I get home a little late (I got home at 5:50 or so when I'm supposed to get there at 3), since I couldn't reach the bus and I came walking all the way back. Plus, Daniel, Minghao and Jaemin bet me up again, so that was another reason why I got late. When I get home, I find out mom and dad were already home. Mom was pacing around, looking worried. Dad was calling someone when I step inside the house. Jimin was also there, calling someone too. As soon as I enter the room, they all stare at me. They look relieved.

-Where were you?- Mom asked as she checked my face. I tried to lower my head but she lifted it up, revealing to her my bleeding lip, along with many bruises on my face. She covered her mouth, worried. She looked like she was about to cry. She turned around to face my dad, and I could see he and Jimin wore her same expression. Mom quickly cured my wounds and then told me to rest a little. Luckily, we didn't have homework today, so I slept a little.

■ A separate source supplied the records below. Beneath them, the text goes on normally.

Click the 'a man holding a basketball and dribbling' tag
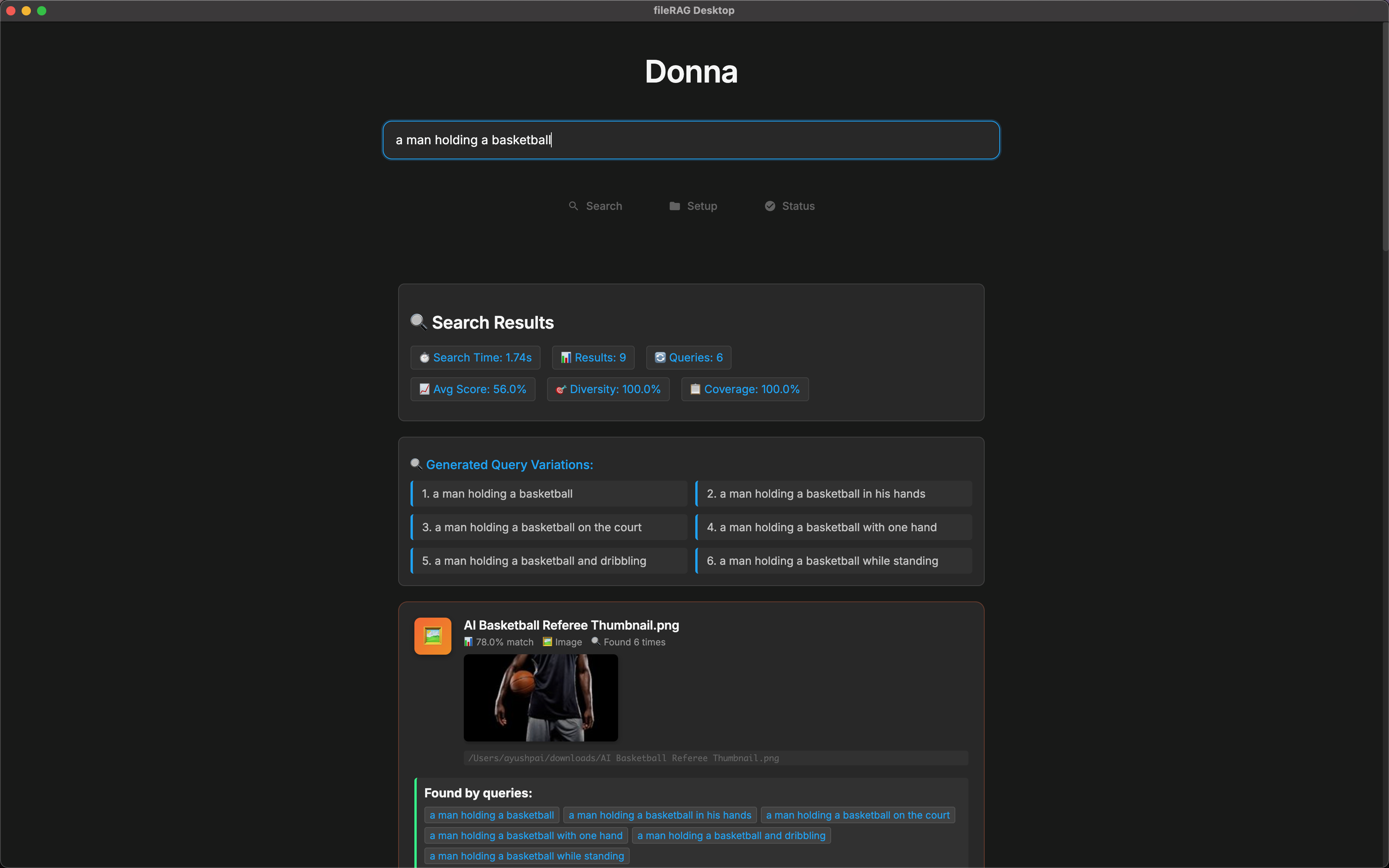This screenshot has height=868, width=1389. pos(731,835)
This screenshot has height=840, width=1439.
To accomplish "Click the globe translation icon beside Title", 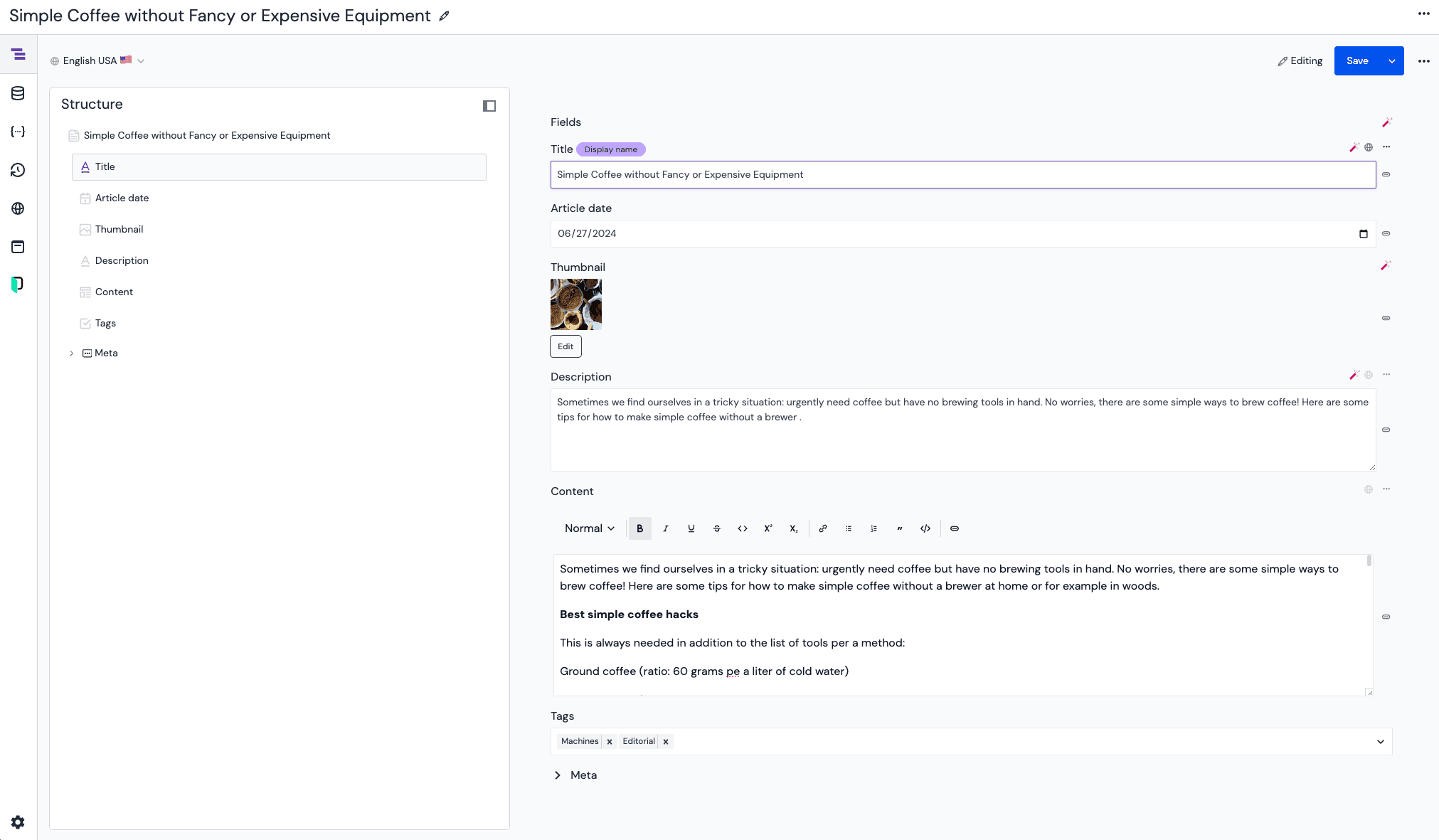I will point(1369,147).
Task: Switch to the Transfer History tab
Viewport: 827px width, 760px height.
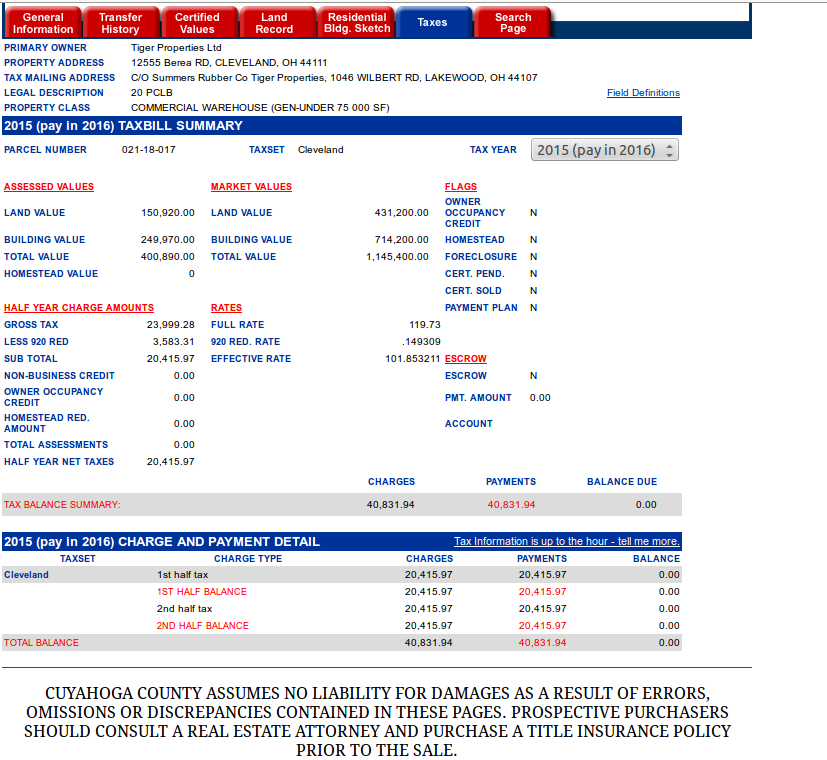Action: pos(120,23)
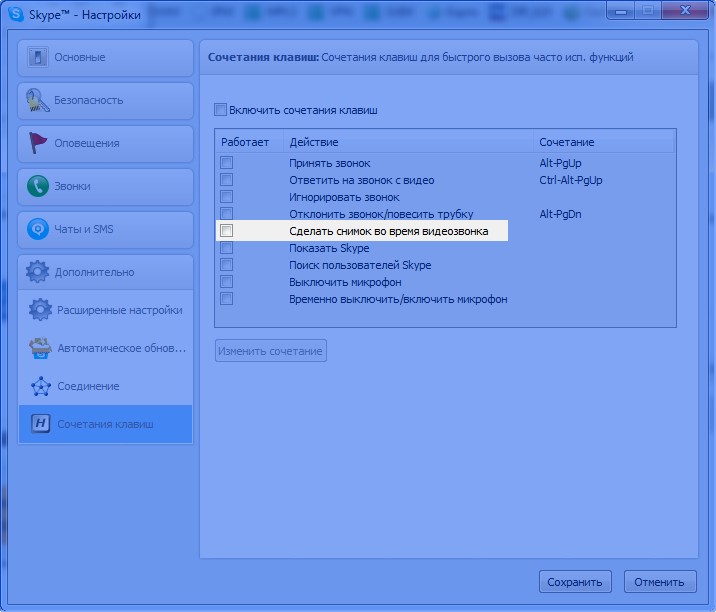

When it was around 9 PM, mom knocked softly on my door. I told her to come in. She and dad entered the room, looking a little happy. They sat in my bed. Mom took a deep breath before she talked.

-Honey... we know that you are..- she stopped, probably trying to find the right words.- having a bad time at school. I tried talking with the principal, but that dumbass just kept saying that since it was a public school, he couldn't deny education to anyone and that he couldn't do anything unless you were threatened with dead. So dad and I have been talking, along with Jimin. We finally decided it. Honey.- she said facing dad.- You tell him.

Dad took a deep breath before speaking. And I have to say, that what he told me in that moment, left me in absolute shock.

-We are transferring you to Jimin's school.